Mission Unaccomplished

This article appeared in the May 17, 2004 edition of The Nation.

April 29, 2004

Mission Unaccomplished

When George W. Bush appeared aboard the USS Abraham Lincoln beneath a "Mission Accomplished" banner on May 1, 2003, to declare the end of "major combat operations," he was performing a PR stunt that embodied much that was--and is--wrong with his presidency. A year later, Bush is unable to admit error and continues to promote a false triumphalism. Instead of leveling with the American people about his Administration's miscalculations, he forbids the release of pictures showing the caskets of dead troops returning home, and instead of discussing options for ending a war that should never have been waged, he offers nothing but "stay the course" rhetoric.

Before the war began, Bush refused to confront the challenges that could be expected. As Bob Woodward's Plan of Attack shows, there was little conversation in the White House about what to do immediately following the invasion, and even less planning for the possible bloody time ahead.
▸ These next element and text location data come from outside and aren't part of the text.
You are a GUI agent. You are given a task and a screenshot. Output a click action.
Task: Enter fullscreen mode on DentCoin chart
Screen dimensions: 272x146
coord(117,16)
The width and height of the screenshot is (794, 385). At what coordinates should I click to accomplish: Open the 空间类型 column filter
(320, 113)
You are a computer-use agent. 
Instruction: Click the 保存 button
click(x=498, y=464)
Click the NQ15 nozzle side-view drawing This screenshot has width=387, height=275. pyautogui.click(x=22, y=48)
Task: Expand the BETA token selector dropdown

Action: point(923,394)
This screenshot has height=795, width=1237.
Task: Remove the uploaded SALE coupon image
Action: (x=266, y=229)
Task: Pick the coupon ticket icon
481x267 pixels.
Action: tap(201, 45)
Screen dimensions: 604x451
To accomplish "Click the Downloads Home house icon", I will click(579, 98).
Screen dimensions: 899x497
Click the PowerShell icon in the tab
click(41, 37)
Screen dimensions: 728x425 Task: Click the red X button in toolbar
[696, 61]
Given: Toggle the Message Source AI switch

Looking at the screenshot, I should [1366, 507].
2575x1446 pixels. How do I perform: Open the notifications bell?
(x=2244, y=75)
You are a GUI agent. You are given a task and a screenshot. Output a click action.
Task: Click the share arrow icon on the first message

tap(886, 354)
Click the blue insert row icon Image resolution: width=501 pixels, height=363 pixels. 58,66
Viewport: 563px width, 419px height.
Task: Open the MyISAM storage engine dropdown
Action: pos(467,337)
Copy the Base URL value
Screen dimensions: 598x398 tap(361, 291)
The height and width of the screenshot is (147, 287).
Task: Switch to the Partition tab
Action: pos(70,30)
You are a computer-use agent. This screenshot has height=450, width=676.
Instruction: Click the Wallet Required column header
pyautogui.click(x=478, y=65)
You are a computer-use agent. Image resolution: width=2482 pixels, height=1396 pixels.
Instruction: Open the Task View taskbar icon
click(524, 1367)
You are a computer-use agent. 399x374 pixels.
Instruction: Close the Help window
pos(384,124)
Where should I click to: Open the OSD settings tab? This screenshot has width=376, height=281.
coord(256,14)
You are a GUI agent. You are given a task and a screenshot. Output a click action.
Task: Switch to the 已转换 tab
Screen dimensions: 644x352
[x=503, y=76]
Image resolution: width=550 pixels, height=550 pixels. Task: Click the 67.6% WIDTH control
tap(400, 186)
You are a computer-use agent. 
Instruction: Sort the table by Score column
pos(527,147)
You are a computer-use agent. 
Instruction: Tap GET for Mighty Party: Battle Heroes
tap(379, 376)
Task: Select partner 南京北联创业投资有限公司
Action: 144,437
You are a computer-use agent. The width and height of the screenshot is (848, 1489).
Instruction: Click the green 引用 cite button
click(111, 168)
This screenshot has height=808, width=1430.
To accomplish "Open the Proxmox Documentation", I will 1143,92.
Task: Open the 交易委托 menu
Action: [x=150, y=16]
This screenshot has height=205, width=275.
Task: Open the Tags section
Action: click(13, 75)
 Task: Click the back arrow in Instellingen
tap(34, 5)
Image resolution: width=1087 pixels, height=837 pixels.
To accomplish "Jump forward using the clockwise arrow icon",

Recently, Defense Secretary Donald Rumsfeld said, "If you had said to me a year ago, 'Describe the situation you'll be in today one year later,' I don't know many people who would have described it--I would not have--described it in the way it happens to be today." But before the war, there were foreign policy experts who warned that an invasion would trigger instability and that US troops would be stuck, and dying, in Iraq for a long time.